WORKING DATA »
━━━━

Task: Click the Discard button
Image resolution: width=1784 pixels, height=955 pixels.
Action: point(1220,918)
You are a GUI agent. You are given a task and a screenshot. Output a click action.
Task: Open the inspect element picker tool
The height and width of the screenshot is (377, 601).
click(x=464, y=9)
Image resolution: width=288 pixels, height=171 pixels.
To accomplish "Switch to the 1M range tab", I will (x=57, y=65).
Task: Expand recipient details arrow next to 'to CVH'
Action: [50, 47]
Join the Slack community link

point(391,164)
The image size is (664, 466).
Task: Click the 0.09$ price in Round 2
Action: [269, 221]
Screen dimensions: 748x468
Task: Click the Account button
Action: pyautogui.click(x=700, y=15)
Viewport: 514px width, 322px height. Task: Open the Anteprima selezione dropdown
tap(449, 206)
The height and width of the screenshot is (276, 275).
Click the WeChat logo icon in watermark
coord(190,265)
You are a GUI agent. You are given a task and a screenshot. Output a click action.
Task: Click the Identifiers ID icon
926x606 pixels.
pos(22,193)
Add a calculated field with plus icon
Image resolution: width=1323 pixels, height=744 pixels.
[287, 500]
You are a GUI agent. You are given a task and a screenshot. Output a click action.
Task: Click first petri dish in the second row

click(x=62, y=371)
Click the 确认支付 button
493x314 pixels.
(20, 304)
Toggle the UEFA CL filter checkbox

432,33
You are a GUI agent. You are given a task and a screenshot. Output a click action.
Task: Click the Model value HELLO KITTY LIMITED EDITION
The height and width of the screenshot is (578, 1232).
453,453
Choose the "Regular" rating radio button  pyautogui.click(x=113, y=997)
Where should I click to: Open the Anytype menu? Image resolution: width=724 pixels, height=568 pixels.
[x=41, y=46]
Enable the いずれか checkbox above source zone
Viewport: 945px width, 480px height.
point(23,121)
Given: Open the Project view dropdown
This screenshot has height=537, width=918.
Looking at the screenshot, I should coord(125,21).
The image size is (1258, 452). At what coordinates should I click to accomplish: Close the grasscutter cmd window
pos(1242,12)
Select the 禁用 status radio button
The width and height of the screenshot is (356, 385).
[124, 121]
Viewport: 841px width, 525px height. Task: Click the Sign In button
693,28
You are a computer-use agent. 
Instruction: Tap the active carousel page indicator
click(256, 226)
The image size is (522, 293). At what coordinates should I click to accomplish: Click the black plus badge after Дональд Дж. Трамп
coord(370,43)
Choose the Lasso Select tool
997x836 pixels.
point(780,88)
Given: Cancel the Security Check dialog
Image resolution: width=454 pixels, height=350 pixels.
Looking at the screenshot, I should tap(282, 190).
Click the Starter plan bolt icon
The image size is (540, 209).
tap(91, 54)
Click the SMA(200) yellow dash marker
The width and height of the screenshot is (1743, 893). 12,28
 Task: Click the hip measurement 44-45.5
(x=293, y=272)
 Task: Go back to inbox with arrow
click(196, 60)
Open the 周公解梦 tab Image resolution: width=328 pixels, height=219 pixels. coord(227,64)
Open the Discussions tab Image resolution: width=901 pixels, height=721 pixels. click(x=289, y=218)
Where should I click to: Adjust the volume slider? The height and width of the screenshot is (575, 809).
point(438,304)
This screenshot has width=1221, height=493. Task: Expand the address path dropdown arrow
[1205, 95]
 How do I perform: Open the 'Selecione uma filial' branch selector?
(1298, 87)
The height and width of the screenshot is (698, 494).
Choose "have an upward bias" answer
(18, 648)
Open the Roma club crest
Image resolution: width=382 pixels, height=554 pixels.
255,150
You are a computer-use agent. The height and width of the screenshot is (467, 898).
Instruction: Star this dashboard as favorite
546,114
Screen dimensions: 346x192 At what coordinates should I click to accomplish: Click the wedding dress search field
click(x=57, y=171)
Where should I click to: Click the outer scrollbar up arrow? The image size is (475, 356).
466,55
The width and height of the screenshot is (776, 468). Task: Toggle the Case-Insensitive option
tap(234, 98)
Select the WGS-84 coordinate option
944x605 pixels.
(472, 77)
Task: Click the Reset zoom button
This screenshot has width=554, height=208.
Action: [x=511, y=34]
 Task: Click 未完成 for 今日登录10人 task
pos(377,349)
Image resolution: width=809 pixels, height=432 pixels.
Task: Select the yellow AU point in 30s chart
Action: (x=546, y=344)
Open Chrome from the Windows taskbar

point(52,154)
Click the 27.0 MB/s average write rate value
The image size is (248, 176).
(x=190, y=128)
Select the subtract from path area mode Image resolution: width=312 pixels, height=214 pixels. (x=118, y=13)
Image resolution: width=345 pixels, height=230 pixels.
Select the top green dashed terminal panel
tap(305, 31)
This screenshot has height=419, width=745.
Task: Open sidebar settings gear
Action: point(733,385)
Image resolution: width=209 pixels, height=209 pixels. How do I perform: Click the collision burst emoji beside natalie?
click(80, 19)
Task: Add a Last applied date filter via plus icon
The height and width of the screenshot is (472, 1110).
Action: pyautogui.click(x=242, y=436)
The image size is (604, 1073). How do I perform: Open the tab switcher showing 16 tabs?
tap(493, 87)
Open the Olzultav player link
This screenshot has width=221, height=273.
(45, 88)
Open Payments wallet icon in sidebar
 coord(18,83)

━━━━

Every record above needs to be repeated word for word.

FINAL ANSWER »
Task: Click the Discard button
Image resolution: width=1784 pixels, height=955 pixels.
Action: point(1220,918)
You are a GUI agent. You are given a task and a screenshot. Output a click action.
Task: Open the inspect element picker tool
The height and width of the screenshot is (377, 601).
click(x=464, y=9)
Image resolution: width=288 pixels, height=171 pixels.
To accomplish "Switch to the 1M range tab", I will (x=57, y=65).
Task: Expand recipient details arrow next to 'to CVH'
Action: [50, 47]
Join the Slack community link

point(391,164)
The image size is (664, 466).
Task: Click the 0.09$ price in Round 2
Action: [269, 221]
Screen dimensions: 748x468
Task: Click the Account button
Action: pyautogui.click(x=700, y=15)
Viewport: 514px width, 322px height. Task: Open the Anteprima selezione dropdown
tap(449, 206)
The height and width of the screenshot is (276, 275).
Click the WeChat logo icon in watermark
coord(190,265)
You are a GUI agent. You are given a task and a screenshot. Output a click action.
Task: Click the Identifiers ID icon
926x606 pixels.
pos(22,193)
Add a calculated field with plus icon
Image resolution: width=1323 pixels, height=744 pixels.
[287, 500]
You are a GUI agent. You are given a task and a screenshot. Output a click action.
Task: Click first petri dish in the second row

click(x=62, y=371)
Click the 确认支付 button
493x314 pixels.
(20, 304)
Toggle the UEFA CL filter checkbox

432,33
You are a GUI agent. You are given a task and a screenshot. Output a click action.
Task: Click the Model value HELLO KITTY LIMITED EDITION
The height and width of the screenshot is (578, 1232).
453,453
Choose the "Regular" rating radio button  pyautogui.click(x=113, y=997)
Where should I click to: Open the Anytype menu? Image resolution: width=724 pixels, height=568 pixels.
[x=41, y=46]
Enable the いずれか checkbox above source zone
Viewport: 945px width, 480px height.
point(23,121)
Given: Open the Project view dropdown
This screenshot has height=537, width=918.
Looking at the screenshot, I should coord(125,21).
The image size is (1258, 452). At what coordinates should I click to accomplish: Close the grasscutter cmd window
pos(1242,12)
Select the 禁用 status radio button
The width and height of the screenshot is (356, 385).
[124, 121]
Viewport: 841px width, 525px height. Task: Click the Sign In button
693,28
You are a computer-use agent. 
Instruction: Tap the active carousel page indicator
click(256, 226)
The image size is (522, 293). At what coordinates should I click to accomplish: Click the black plus badge after Дональд Дж. Трамп
coord(370,43)
Choose the Lasso Select tool
997x836 pixels.
point(780,88)
Given: Cancel the Security Check dialog
Image resolution: width=454 pixels, height=350 pixels.
Looking at the screenshot, I should tap(282, 190).
Click the Starter plan bolt icon
The image size is (540, 209).
tap(91, 54)
Click the SMA(200) yellow dash marker
The width and height of the screenshot is (1743, 893). 12,28
 Task: Click the hip measurement 44-45.5
(x=293, y=272)
 Task: Go back to inbox with arrow
click(196, 60)
Open the 周公解梦 tab Image resolution: width=328 pixels, height=219 pixels. coord(227,64)
Open the Discussions tab Image resolution: width=901 pixels, height=721 pixels. click(x=289, y=218)
Where should I click to: Adjust the volume slider? The height and width of the screenshot is (575, 809).
point(438,304)
This screenshot has width=1221, height=493. Task: Expand the address path dropdown arrow
[1205, 95]
 How do I perform: Open the 'Selecione uma filial' branch selector?
(1298, 87)
The height and width of the screenshot is (698, 494).
Choose "have an upward bias" answer
(18, 648)
Open the Roma club crest
Image resolution: width=382 pixels, height=554 pixels.
255,150
You are a computer-use agent. The height and width of the screenshot is (467, 898).
Instruction: Star this dashboard as favorite
546,114
Screen dimensions: 346x192 At what coordinates should I click to accomplish: Click the wedding dress search field
click(x=57, y=171)
Where should I click to: Click the outer scrollbar up arrow? The image size is (475, 356).
466,55
The width and height of the screenshot is (776, 468). Task: Toggle the Case-Insensitive option
tap(234, 98)
Select the WGS-84 coordinate option
944x605 pixels.
(472, 77)
Task: Click the Reset zoom button
This screenshot has width=554, height=208.
Action: [x=511, y=34]
 Task: Click 未完成 for 今日登录10人 task
pos(377,349)
Image resolution: width=809 pixels, height=432 pixels.
Task: Select the yellow AU point in 30s chart
Action: (x=546, y=344)
Open Chrome from the Windows taskbar

point(52,154)
Click the 27.0 MB/s average write rate value
The image size is (248, 176).
(x=190, y=128)
Select the subtract from path area mode Image resolution: width=312 pixels, height=214 pixels. (x=118, y=13)
Image resolution: width=345 pixels, height=230 pixels.
Select the top green dashed terminal panel
tap(305, 31)
This screenshot has height=419, width=745.
Task: Open sidebar settings gear
Action: point(733,385)
Image resolution: width=209 pixels, height=209 pixels. How do I perform: Click the collision burst emoji beside natalie?
click(80, 19)
Task: Add a Last applied date filter via plus icon
The height and width of the screenshot is (472, 1110).
Action: pyautogui.click(x=242, y=436)
The image size is (604, 1073). How do I perform: Open the tab switcher showing 16 tabs?
tap(493, 87)
Open the Olzultav player link
This screenshot has width=221, height=273.
(45, 88)
Open Payments wallet icon in sidebar
 coord(18,83)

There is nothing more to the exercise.